The chapel at St. Teresa’s Academy pays homage to the patron saint of lacemakers in a unique way

Photography by KDog Photo

A white aluminum façade wraps St. Teresa’s Academy’s chapel as if it were an intricately woven mantilla of lace. It’s delicate but sturdy and striking.

When the all-girls Catholic school in the heart of Brookside decided to build a new chapel and academic space on the main campus quadrangle in 2011, they knew it needed to be well thought out. The space was in a prominent location, and it would serve as the spiritual heart of the school and gateway to campus.

The school hired the firm Gould Evans Architecture, who went about surveying the students and faculty to learn what type of structure they envisioned.

A “vision for the chapel emerged as a soft, feminine, contemplative space flooded with light and connected to nature,” state the architects. There was also a strong desire to connect the chapel to the narrative of St. Teresa, the patron saint of lacemakers.

“Achieving harmony between sacred and secular is the very essence of the school’s mission,” according to the architects.

The result was a ten thousand-square-foot building housing a hundred-and-fifty-seat chapel and several classrooms that can also convert to banquet facilities. The building’s interiors are clean and modern yet contemplative and peaceful. The chapel has an almost ethereal feel, with tall narrow windows that flank the wall curving around the altar. They show glimpses of the white aluminum façade on the outside and let in dappled light—a modern-day alternative to stained glass. 
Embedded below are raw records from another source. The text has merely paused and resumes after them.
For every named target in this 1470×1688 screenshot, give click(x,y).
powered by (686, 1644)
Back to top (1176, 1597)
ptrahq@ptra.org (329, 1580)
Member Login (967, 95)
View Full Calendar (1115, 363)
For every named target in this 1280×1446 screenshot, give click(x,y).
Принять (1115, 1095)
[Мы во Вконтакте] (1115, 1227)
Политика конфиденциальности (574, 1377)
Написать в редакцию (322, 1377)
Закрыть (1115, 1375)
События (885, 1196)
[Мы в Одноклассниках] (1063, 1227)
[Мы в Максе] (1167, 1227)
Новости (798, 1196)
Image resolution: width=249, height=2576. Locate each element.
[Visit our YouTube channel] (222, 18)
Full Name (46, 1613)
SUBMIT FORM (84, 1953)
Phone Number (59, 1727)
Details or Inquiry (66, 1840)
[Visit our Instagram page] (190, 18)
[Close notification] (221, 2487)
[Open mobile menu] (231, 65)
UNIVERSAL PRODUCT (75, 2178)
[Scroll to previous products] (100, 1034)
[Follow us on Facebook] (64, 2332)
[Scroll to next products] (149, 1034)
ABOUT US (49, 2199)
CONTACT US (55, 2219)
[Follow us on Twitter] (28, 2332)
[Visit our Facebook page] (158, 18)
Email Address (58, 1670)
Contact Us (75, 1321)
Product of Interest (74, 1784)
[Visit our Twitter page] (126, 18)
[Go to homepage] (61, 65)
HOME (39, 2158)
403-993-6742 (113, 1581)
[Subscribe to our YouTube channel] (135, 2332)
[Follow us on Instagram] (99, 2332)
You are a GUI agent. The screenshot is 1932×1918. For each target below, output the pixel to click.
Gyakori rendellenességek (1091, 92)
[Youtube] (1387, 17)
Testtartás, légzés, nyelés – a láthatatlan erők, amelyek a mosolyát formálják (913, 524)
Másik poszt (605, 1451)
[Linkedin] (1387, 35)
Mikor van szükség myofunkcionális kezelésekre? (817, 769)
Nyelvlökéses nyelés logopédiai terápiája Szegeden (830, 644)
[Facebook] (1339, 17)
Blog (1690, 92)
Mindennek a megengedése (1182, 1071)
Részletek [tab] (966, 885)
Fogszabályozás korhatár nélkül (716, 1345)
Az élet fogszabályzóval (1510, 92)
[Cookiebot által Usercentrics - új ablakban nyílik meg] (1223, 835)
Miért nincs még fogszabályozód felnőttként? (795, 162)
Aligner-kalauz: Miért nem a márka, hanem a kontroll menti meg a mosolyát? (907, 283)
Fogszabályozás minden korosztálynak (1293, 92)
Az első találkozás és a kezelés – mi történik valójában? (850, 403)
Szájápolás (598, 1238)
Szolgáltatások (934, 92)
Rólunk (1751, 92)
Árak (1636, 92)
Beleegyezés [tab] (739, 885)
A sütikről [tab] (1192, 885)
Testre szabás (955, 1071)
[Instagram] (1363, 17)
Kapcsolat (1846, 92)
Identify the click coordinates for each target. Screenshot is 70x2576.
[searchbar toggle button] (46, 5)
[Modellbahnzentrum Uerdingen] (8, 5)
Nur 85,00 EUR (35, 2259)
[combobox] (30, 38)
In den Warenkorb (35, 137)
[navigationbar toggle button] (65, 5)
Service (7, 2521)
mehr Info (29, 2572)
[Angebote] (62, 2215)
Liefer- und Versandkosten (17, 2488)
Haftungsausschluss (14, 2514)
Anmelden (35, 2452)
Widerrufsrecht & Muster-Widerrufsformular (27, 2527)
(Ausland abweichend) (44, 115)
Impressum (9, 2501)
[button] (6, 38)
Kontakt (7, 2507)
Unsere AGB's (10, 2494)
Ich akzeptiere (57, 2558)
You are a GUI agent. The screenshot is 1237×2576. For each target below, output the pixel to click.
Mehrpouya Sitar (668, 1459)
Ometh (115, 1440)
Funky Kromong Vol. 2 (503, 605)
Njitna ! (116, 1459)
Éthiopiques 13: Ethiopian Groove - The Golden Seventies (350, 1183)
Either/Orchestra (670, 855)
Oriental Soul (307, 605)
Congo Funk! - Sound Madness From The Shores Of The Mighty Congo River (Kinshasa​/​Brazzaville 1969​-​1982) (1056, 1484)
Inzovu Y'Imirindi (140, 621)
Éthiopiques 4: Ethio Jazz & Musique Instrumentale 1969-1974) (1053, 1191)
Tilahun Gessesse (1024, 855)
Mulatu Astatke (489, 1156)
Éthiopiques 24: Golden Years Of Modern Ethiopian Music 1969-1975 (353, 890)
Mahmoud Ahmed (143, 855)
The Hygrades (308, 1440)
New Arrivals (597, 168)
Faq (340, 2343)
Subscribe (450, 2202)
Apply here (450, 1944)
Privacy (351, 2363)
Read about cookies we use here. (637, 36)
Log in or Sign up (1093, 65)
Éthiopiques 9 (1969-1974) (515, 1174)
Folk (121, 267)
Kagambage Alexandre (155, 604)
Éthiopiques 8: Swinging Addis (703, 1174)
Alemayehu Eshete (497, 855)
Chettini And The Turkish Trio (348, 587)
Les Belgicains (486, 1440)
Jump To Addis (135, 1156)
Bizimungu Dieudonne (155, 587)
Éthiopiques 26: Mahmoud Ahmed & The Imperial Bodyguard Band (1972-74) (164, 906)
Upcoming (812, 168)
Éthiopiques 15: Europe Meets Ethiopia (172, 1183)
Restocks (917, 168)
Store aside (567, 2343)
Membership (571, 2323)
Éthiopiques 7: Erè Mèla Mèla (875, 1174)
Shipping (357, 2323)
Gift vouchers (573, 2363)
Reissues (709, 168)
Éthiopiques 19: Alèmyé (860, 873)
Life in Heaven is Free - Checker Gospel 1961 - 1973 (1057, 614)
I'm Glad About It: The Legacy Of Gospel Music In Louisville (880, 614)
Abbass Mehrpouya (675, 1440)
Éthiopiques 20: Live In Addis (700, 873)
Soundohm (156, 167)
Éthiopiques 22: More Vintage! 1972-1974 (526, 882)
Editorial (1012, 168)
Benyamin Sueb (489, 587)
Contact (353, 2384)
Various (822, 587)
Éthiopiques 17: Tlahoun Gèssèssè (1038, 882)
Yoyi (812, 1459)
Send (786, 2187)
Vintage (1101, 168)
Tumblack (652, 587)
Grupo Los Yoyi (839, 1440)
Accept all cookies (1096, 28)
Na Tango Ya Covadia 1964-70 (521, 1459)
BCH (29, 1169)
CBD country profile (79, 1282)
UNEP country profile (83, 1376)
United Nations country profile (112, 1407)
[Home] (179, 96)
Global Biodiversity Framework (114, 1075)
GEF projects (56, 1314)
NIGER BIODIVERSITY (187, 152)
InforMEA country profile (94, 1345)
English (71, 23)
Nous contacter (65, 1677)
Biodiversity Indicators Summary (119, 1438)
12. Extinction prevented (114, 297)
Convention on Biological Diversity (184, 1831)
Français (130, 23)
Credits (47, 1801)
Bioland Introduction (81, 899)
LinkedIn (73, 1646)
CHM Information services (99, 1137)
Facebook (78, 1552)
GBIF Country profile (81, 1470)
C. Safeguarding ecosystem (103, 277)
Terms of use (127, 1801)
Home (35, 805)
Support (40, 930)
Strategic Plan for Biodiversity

Gould Evans brought in Zahner, a metal engineering and design company headquartered in Kansas City, to help build and design the unique metal screen that envelops the chapel. Because of the substantial thickness and curvatures, several iterations of manufacturing design research went into making the lace skin work, Zahner says. “The design team conducted material experimentation and digital fabrication explorations to translate the concept of creating a lace scrim into built form.”

It was also important that the new chapel be able to stand out yet also blend in with the other brick buildings of varying age that dot the campus at the school, which was founded in 1866, making it the oldest school in the city.